As mentioned earlier it is more than just Precinct Properties that have plans in motion, many of which aren’t public knowledge yet and I doubt none of the private developers want to have just completed a massive investment and have their gleaming new buildings almost inaccessible due to the CRL construction just getting under way. I wonder how many jobs all of the planned projects would enable and interestingly how much they would contribute towards achieving the government’s condition of a 25% increase in CBD employment to agree to an early start to the project as a whole.
There are also a number of council projects dependant (or at least very much affected) by the need for the CBD parts of the CRL to be completed. These include:
- Quay St Upgrade – Quay St will probably need to be available to handle Customs St traffic while the tunnel is built under the Customs St/Albert St intersection.
- Customs St – We’re likely to need a proper bus priority on Customs St but that can’t happen until the CRL tunnel disruption has been completed.
- Victoria St Linear Park – Again while some parts of it can be built without the CRL, some of the key parts can only happen once the CRL has been built under Victoria St
- Wellesley St – The Victoria St linear park will reduce Victoria St to one lane each way and so all buses through the middle of the CBD are likely to shift to Wellesley St which will require proper bus priority, probably even a full busway.
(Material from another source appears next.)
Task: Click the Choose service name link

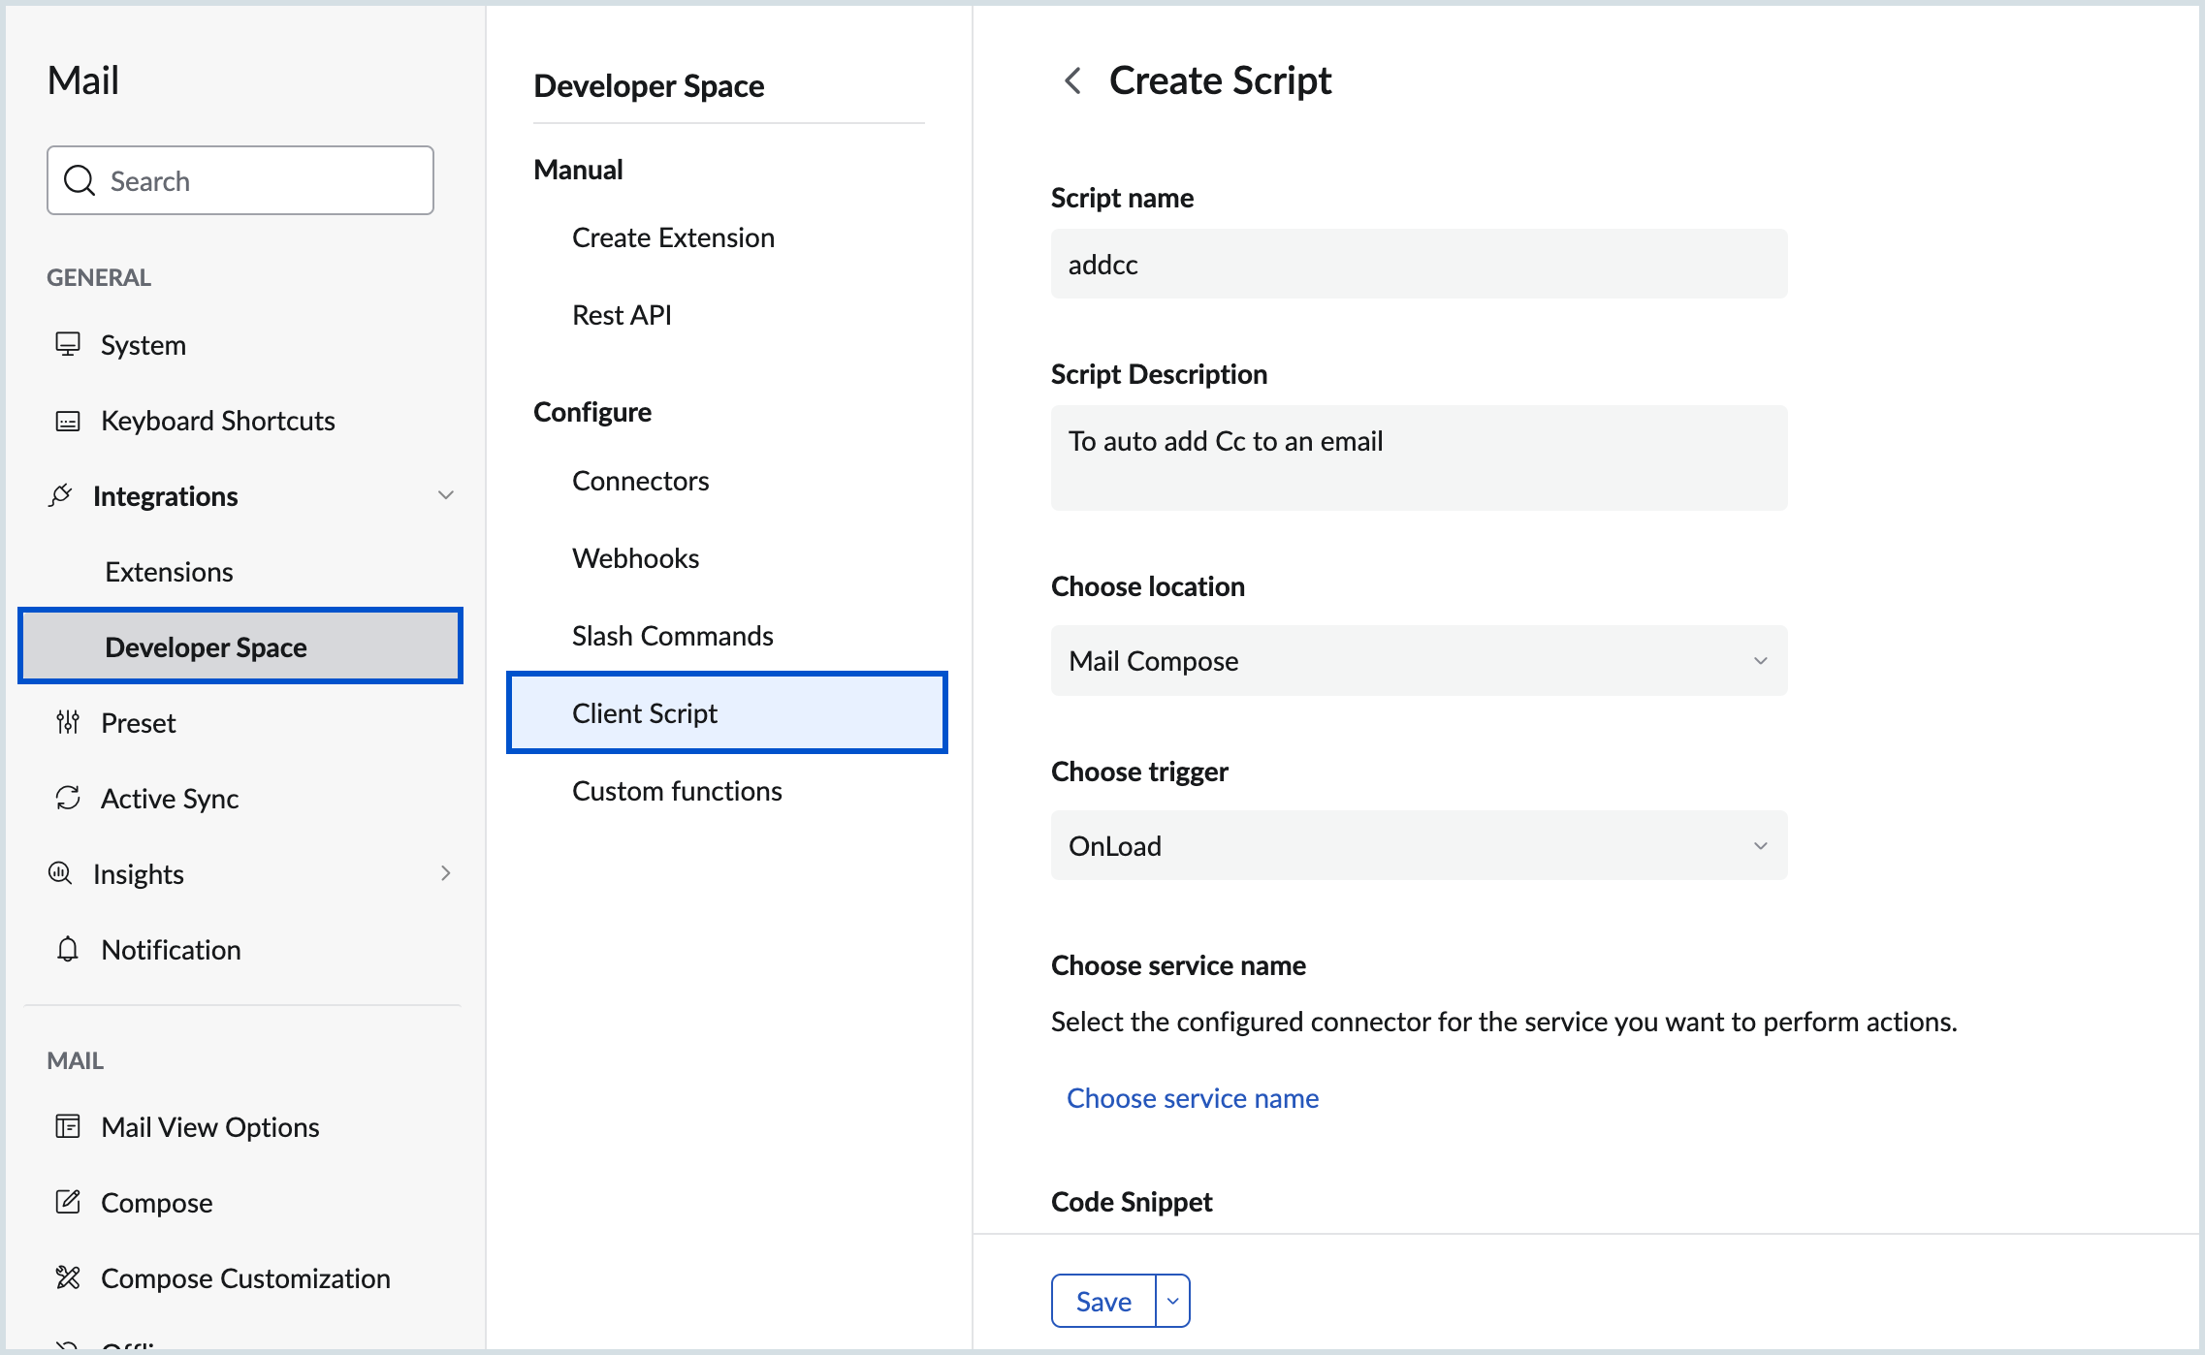Action: (1192, 1097)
There are a number of other potential street upgrades in the CBD that will be on hold they will be needed to help handle the disruption caused by the CRL construction. We know Len really likes focussing on the big projects but the reality is that without the most disruptive elements of the CRL construction being completed then many of the smaller but vital projects to make Auckland a more liveable city simply can’t happen.
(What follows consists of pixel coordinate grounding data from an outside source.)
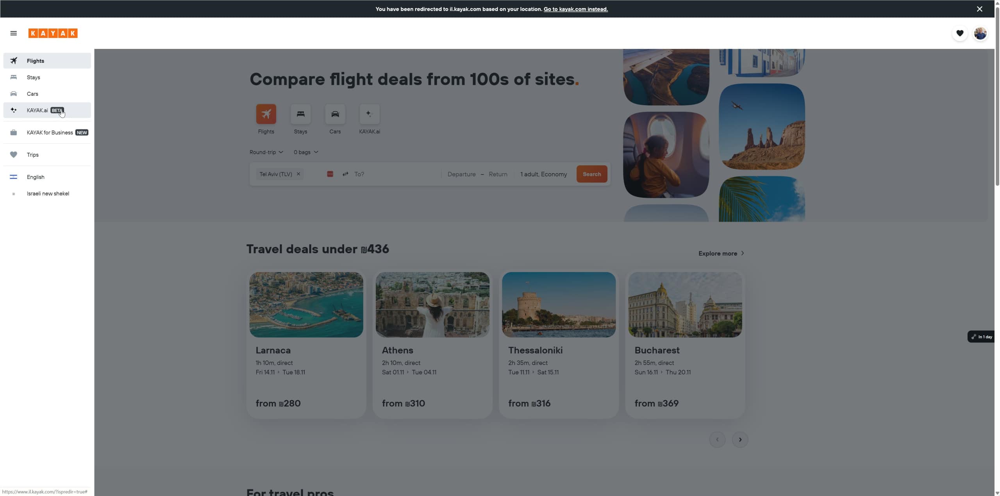1000x496 pixels.
Task: Remove Tel Aviv (TLV) origin chip
Action: tap(298, 174)
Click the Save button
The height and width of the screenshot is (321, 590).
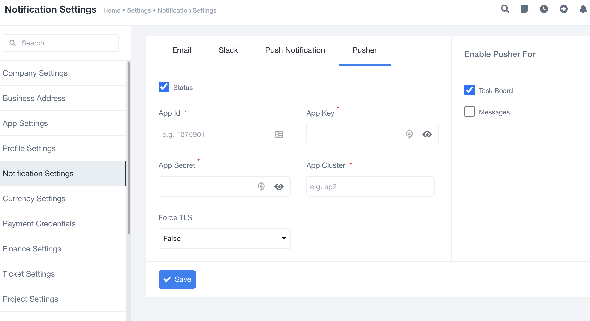(x=177, y=279)
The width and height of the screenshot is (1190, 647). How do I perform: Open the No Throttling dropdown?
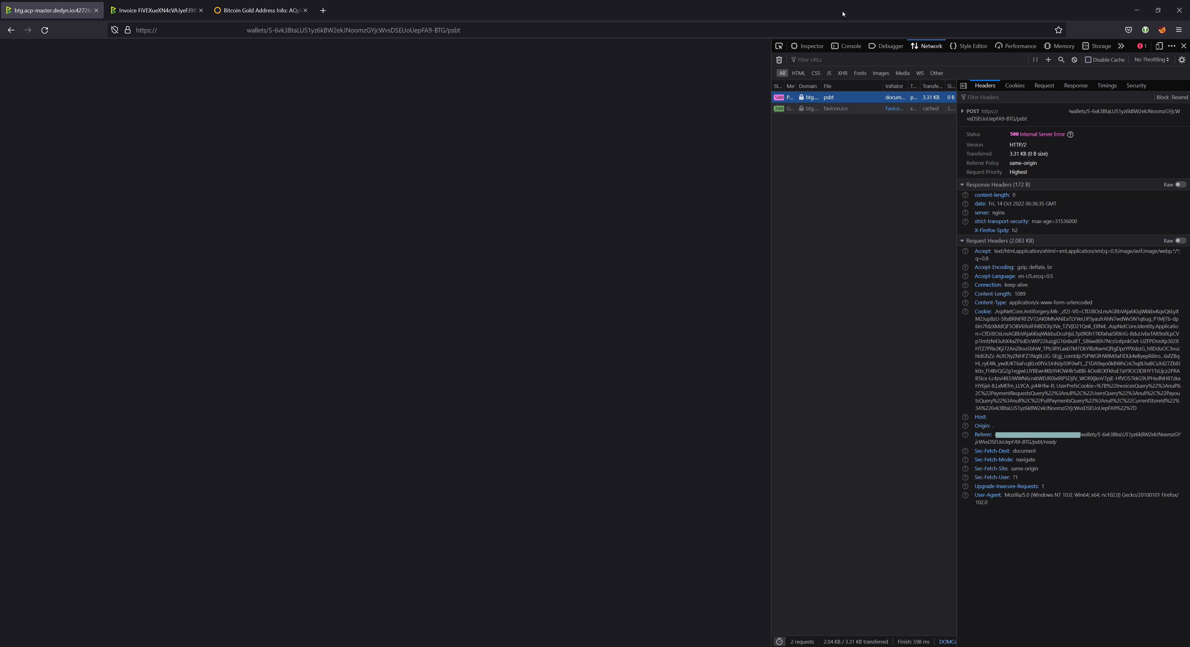click(1151, 60)
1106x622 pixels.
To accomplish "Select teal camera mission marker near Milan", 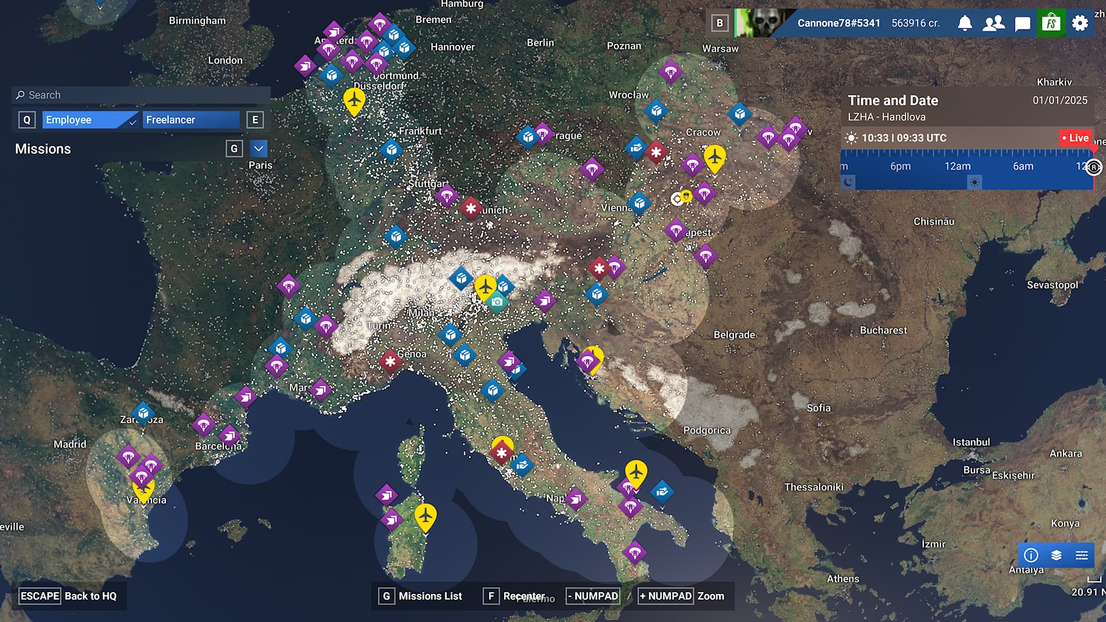I will (497, 302).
So the interesting question is how much will $250 million get us? Well because much of the property acquisition and design has already taken place then it will get us quite a bit really. Here are the project costs from the original business case in 2010 (so they are bound to be slightly different now).
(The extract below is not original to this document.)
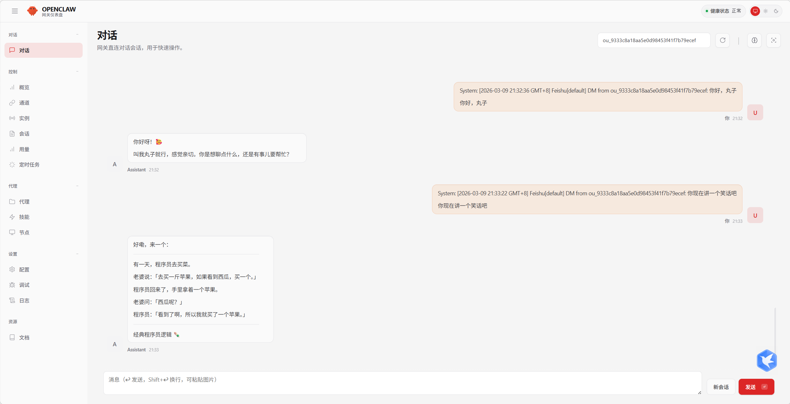This screenshot has width=790, height=404.
Task: Refresh the chat session data
Action: click(722, 40)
It can be a bit hard to read but the Britomart to Aotea section of cut and cover tunnel is costed at just ~$81 million while the Aotea station itself is costed at ~$138 million, about $220 million all up (not including rails or other fit out costs). It’s these two parts of the project that will be most disruption to the CBD and $250 million would get them out of the way. Here in orange the section that AT have been seeking a surface designation for to allow for the cut and cover tunnels (as opposed to a sub-strata designation where the bored tunnels will be in blue to the upper right hand part of the image).
And here’s how the cut and cover section would be built.
I’m not sure if this would allow for the Aotea Station to be used by trains or not. If it did it might crucially allow for a couple of extra services on the network during peak times giving some crucial extra capacity earlier than planned.
It will be interesting to see how the government responds.